Last fall, when our daughter, Valerie, went away to college in Southern California, she decided not to take her car with her. She said she didn’t want the responsibility that went along with having a car at the same time she was getting adjusted to living away from home.

If I were talking to anyone else who was moving to Southern California, my thoughts would have been, “Are you crazy moving to Southern California and not having a car? Public transportation in Los Angeles is probably just an urban myth. And even if it does exist, who rides it? It is probably mostly empty buses with just the occasional creeper lurking in the back.”

But when it came to my own daughter, the thought of her having a car in LA scared me. In the year and a half since she had gotten her license, her driving experience was pretty much limited to a five mile radius in Petaluma between home, work and school. I imagined her trying to navigate her way among a sea of cars on the Golden State freeway where no one goes below 75 mph or it’s totally congested stop-and-go traffic and any driver who is the least bit indecisive gets a raised middle finger. In short, I was sure she would get eaten alive on the LA freeways.

But those were my thoughts, not hers. Because when it came time to discuss how she was getting back to school in Orange County after Christmas break, she said that she had been thinking about it, and she wanted to have a car for the rest of the school year.

For the first semester, she had done her best to get around on public transportation or to hitch a ride with friends. I was very proud that she gone to Target on the bus a couple of times and she had even made a four-hour trip on trains and buses to UCLA to visit her friend. But she said it took forever to get anywhere on the bus and she really wants to get a part-time job off campus which will be nearly impossible to do if she doesn’t have a car.

Gulp. My little girl on the big, bad, LA freeways. But before I could say anything, Steve said to her, “That’s a great idea. I think you will enjoy school a lot more if you don’t feel like you’re trapped on campus.”

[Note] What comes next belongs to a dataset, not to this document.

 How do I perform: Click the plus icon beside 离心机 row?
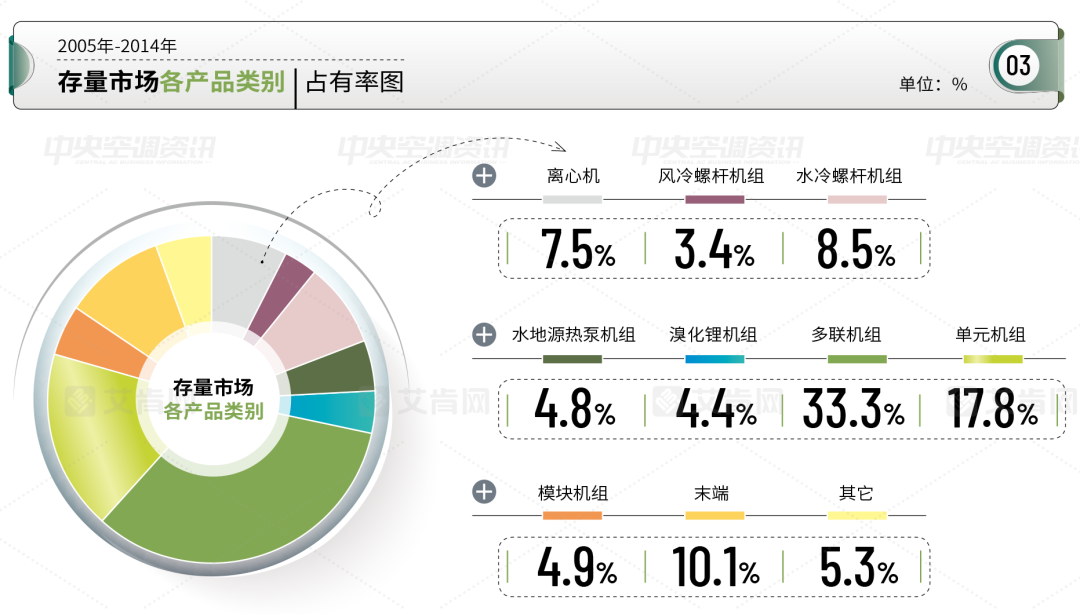[484, 177]
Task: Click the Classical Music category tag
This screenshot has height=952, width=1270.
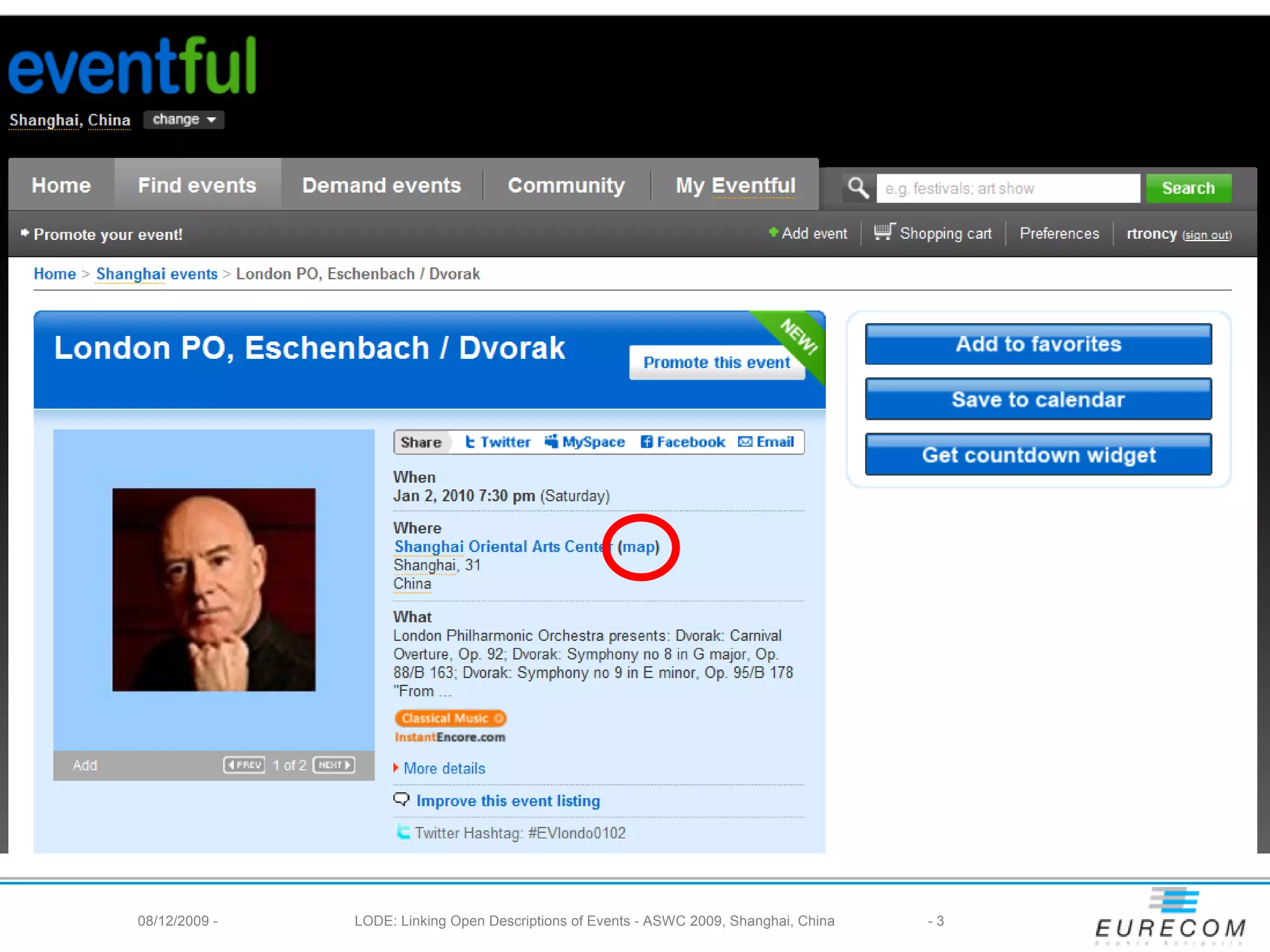Action: [451, 718]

It’s times like this that I am especially grateful that I am not raising my children alone; if it were solely up to me, I would have let my fears and overprotective nature undermine Valerie’s desire to take another step of independence.

So the plan was made that she would make the seven hour drive to Chapman in Orange County early on New Years Day – hopefully traffic would be fairly light at least for the beginning of the drive – and Steve would ride shotgun to navigate. And once they got to Orange County, Valerie would drop Steve off at John Wayne Airport so he could fly back the same day. Of course, she would have detailed directions about how to get from the airport back to campus.

Steve and Valerie made the trip safely with Valerie doing almost all of the driving. When we talked with her on Skype after I picked Steve up from the airport, she looked totally exhausted from the drive – and we were all a little teary over saying goodbye to her after a really nice Christmas break – but the important part was that she had made the drive and now had her car with her so she can start the semester with a new sense of freedom.

And as for me…I’ll be praying for a bubble of protection around Valerie and her 2001 Volvo.